Rare Second Meris Tetradrachm

Triton XIV, Lot: 97. Estimate $2000.
Sold for $5000. This amount does not include the buyer’s fee.

MACEDON (Roman Protectorate), Republican period. Second Meris. Circa 167-149 BC. AR Tetradrachm (31mm, 16.62 g, 9h). Thessalonika mint. Diademed and draped bust of Artemis right, bow and quiver over shoulder, in the center of a Macedonian shield / Club; monogram and MAKΔONΩN above, ΔEYTEPAΣ below; all within oak wreath; thunderbolt to left. AMNG III/1, 185 (same obv. die as illustration); Liampi, Schild M 57; SNG Copenhagen -; BMC -. Good VF, lightly toned. Extremely rare.

After the defeat of Perseus at the battle of Pydna in 168 BC, the Romans divided Macedonia into four separate autonomous administrative regions (merides). The first region (ΠPΩTEΣ) lay east of the Strymon with its capital at Amphipolis, the second (ΔEYTEPAΣ) between the Strymon and Axios with its capital at Thessalonica, the third between the Axios and Peneos with its capital at Pella, and the fourth (TETAPTHΣ) included most of Upper Macedonia with its capital at Heraclea Lynci. These four regions only lasted until 148 BC when the country was finally united to constitute a Roman Province and proceeded to issue coins under the authority of its legatus pro praetore.

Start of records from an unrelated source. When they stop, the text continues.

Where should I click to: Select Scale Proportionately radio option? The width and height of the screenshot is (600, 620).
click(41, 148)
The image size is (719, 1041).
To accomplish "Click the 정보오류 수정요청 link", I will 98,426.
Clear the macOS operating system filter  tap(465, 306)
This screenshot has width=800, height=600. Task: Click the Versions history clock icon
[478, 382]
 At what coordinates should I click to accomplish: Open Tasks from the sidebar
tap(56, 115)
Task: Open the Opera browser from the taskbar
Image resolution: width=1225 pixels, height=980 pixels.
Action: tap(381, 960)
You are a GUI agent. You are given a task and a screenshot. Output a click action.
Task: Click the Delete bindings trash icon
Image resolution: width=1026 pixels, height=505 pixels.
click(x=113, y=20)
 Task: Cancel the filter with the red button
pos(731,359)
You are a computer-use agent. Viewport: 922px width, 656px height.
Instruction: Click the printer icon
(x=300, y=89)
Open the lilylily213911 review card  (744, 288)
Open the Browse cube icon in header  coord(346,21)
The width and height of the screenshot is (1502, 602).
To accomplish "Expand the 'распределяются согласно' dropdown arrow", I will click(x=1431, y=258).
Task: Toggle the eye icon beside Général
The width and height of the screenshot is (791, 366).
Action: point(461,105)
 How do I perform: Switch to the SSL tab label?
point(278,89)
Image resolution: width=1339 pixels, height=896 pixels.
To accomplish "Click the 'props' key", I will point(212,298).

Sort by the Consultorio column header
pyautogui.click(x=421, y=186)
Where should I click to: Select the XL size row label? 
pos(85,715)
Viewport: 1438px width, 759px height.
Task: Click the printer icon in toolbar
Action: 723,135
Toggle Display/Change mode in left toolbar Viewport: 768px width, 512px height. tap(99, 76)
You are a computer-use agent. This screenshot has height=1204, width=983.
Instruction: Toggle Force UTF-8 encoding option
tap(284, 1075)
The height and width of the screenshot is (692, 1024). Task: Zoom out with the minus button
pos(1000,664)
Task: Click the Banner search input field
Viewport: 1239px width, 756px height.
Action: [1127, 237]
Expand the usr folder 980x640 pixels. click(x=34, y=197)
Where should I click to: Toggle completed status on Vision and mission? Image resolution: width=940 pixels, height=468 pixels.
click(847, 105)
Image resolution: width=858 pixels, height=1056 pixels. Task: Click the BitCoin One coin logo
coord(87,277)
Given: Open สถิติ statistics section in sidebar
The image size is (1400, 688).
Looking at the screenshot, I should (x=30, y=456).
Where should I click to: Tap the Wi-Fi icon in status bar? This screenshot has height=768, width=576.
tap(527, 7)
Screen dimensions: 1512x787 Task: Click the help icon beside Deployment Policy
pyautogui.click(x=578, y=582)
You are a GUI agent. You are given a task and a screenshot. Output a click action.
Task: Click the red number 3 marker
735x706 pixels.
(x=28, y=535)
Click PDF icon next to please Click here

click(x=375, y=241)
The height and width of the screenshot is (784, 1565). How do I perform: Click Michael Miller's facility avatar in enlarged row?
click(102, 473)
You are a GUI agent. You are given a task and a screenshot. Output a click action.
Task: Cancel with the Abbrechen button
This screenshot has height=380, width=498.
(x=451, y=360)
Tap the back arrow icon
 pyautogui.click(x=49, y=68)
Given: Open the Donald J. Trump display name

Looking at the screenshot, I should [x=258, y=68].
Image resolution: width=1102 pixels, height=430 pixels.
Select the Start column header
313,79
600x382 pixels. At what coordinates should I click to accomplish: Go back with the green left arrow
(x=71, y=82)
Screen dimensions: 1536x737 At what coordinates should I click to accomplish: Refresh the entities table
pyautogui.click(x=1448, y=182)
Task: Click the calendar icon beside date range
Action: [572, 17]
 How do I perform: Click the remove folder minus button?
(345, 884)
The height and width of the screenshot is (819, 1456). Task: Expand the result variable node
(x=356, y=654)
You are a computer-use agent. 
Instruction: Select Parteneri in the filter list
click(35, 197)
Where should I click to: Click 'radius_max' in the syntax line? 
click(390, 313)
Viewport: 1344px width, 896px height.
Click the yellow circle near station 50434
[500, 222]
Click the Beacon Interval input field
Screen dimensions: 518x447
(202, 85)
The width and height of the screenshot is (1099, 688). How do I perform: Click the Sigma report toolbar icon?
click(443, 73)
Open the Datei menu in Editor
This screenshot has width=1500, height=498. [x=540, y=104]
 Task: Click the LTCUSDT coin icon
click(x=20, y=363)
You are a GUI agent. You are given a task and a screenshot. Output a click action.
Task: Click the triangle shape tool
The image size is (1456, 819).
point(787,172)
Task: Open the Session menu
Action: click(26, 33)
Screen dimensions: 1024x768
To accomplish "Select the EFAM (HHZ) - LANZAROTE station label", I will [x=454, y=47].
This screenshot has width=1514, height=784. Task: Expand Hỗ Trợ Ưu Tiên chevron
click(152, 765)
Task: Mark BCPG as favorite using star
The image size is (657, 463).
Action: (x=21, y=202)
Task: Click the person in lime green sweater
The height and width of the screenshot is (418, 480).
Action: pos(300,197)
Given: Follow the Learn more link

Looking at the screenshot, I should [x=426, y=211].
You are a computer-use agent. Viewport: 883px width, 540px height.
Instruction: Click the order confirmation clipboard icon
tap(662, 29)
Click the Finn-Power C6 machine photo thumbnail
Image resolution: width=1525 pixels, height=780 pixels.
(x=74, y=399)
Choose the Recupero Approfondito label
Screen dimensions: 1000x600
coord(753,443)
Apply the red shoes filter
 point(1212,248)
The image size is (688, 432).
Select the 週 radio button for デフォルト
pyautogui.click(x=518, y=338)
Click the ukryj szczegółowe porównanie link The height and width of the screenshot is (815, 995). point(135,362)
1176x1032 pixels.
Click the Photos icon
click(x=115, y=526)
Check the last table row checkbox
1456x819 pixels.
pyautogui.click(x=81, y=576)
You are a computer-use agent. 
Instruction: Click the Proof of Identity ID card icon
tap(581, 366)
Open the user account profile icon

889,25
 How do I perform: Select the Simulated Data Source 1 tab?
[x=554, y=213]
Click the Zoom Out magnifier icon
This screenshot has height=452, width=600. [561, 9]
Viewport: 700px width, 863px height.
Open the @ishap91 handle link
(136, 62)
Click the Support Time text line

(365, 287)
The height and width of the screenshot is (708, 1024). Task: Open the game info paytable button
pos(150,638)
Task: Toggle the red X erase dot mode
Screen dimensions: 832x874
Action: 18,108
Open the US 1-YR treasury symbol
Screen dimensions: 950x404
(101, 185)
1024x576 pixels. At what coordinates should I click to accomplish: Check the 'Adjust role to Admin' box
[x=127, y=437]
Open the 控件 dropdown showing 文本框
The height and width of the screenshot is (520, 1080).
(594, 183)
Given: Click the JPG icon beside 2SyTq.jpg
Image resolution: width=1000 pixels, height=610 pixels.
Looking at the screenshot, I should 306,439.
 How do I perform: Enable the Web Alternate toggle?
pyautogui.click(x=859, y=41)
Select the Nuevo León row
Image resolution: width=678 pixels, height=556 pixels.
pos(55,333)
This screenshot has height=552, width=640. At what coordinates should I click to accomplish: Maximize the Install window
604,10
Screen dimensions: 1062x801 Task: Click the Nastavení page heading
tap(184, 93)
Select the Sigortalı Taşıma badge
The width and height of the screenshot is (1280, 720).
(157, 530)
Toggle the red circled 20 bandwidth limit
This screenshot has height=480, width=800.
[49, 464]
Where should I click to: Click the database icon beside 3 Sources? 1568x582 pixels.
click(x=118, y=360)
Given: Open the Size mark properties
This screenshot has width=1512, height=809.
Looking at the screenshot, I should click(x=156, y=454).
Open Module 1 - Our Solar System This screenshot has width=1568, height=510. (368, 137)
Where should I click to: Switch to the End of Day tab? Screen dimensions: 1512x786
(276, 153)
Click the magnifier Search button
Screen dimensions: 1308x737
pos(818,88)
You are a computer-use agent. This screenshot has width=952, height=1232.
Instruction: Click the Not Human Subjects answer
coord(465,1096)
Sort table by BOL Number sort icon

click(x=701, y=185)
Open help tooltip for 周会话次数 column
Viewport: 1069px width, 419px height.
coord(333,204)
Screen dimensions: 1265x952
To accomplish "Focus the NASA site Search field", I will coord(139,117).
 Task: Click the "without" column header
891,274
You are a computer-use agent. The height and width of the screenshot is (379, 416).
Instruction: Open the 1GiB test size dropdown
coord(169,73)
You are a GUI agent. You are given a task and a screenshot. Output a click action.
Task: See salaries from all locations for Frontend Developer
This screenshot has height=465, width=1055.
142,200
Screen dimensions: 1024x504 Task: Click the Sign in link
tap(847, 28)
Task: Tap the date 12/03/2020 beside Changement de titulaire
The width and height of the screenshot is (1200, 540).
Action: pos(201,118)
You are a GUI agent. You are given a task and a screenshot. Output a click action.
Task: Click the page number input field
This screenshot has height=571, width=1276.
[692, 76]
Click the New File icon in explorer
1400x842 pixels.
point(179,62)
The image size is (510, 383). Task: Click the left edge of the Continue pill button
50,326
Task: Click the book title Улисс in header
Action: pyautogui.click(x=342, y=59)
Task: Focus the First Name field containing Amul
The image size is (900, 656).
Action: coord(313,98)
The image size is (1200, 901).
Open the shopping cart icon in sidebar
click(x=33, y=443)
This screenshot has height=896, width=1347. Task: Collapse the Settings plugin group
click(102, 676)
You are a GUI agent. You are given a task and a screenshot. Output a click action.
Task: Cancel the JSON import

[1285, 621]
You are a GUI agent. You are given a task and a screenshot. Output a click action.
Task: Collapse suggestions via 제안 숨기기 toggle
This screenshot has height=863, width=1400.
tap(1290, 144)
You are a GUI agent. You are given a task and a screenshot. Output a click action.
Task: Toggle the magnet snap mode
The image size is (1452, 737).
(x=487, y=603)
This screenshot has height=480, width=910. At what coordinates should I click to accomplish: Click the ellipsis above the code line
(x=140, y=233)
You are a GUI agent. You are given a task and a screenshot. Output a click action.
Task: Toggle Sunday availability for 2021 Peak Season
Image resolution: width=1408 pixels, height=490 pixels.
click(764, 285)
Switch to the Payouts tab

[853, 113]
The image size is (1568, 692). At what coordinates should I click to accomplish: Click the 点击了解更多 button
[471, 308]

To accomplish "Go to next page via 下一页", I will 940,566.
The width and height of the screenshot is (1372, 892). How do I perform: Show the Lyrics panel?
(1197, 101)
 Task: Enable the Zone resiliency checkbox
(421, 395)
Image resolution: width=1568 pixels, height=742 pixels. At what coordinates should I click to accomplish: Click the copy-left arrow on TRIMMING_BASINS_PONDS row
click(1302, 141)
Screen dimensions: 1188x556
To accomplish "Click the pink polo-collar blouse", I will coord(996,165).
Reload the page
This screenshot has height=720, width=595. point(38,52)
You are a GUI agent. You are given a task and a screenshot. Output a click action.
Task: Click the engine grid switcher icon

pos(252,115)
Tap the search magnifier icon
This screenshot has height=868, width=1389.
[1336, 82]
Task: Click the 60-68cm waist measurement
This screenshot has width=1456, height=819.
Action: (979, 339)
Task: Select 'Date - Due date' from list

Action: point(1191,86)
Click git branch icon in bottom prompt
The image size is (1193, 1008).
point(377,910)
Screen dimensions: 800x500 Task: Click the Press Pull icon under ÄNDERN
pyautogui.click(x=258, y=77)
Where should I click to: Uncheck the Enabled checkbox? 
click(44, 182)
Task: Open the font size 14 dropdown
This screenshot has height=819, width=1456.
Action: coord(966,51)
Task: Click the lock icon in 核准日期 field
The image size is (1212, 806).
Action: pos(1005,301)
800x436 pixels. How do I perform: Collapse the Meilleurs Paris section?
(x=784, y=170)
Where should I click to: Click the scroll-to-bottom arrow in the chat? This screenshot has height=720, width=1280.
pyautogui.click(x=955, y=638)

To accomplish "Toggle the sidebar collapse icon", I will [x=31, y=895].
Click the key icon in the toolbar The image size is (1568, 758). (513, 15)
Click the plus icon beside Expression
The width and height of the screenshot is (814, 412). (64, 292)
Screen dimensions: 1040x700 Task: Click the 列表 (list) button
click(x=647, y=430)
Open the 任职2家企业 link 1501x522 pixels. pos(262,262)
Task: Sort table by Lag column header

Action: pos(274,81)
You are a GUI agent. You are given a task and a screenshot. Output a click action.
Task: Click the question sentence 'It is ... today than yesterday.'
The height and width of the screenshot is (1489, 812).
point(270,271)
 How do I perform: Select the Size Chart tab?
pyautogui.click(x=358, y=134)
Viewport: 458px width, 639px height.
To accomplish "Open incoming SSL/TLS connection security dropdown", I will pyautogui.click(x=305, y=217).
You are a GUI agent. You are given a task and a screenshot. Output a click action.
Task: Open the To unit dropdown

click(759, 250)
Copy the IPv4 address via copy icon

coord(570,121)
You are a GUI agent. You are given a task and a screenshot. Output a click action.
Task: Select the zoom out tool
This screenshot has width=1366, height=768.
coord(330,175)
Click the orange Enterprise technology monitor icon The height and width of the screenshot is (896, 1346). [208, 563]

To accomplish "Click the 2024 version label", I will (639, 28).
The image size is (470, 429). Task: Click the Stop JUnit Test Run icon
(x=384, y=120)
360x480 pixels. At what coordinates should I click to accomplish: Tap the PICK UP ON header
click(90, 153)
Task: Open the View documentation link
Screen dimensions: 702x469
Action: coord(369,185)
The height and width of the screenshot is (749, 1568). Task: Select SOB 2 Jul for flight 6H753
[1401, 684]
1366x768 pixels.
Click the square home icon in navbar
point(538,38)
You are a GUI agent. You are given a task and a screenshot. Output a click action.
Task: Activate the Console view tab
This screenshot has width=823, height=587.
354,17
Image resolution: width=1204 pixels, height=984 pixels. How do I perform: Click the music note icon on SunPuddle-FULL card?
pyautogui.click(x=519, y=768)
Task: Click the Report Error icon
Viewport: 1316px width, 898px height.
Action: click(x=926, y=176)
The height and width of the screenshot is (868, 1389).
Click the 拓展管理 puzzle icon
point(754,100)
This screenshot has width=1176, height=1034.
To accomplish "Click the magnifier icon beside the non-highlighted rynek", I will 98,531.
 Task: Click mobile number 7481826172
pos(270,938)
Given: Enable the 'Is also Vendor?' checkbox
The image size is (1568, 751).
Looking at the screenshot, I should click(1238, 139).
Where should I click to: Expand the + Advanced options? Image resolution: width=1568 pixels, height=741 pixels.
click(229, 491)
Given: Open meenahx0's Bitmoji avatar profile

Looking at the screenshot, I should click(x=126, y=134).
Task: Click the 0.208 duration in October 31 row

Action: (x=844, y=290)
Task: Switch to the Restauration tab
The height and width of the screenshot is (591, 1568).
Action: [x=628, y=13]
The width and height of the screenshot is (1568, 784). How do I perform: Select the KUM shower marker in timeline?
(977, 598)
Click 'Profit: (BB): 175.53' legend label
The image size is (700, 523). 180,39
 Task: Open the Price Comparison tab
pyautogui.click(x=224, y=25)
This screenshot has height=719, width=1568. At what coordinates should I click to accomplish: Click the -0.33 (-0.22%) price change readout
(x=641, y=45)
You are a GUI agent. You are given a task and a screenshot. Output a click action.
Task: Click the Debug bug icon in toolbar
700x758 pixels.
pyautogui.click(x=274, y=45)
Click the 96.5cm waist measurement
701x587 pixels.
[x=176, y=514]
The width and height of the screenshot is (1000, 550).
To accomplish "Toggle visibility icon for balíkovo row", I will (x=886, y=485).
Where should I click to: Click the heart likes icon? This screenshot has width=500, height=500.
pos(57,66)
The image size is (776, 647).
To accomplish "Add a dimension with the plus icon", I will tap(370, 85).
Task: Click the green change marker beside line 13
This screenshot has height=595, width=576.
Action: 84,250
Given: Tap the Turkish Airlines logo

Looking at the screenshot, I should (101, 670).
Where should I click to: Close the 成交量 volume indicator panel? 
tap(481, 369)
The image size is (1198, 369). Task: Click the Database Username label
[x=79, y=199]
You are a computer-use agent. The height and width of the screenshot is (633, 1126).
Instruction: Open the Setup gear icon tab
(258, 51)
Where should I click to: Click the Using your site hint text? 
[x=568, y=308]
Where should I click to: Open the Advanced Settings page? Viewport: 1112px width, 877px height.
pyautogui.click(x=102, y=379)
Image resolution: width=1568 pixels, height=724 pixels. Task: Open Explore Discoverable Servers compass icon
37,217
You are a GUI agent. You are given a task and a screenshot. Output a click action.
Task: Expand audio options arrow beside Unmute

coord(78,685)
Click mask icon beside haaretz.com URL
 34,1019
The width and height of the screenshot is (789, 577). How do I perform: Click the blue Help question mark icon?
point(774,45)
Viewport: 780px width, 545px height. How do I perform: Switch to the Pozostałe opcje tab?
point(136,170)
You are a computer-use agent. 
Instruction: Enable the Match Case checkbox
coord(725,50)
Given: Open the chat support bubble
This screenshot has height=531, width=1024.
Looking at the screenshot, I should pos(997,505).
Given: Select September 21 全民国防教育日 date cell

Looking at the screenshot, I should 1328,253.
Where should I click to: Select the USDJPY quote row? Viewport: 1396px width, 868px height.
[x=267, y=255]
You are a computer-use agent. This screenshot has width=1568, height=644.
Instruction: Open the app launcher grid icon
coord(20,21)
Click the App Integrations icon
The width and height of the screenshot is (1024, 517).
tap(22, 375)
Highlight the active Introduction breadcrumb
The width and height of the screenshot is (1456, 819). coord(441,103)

Livy informs us that initially all commerce between the regions, exploitation of the silver and gold mines and the importation of salt were forbidden. Almost all the coinage of this period is struck in the name of the first region and runs parallel to the mass coinages of Thasos and Maroneia from about 158 BC. The first region was the most prolific in its coin issues, striking huge issues of tetradrachms and bronze. The second region had only two issues of tetradrachms and the fourth had only two issues of bronzes. Coins from these two regions are very rare today. No coinage is known from the third region.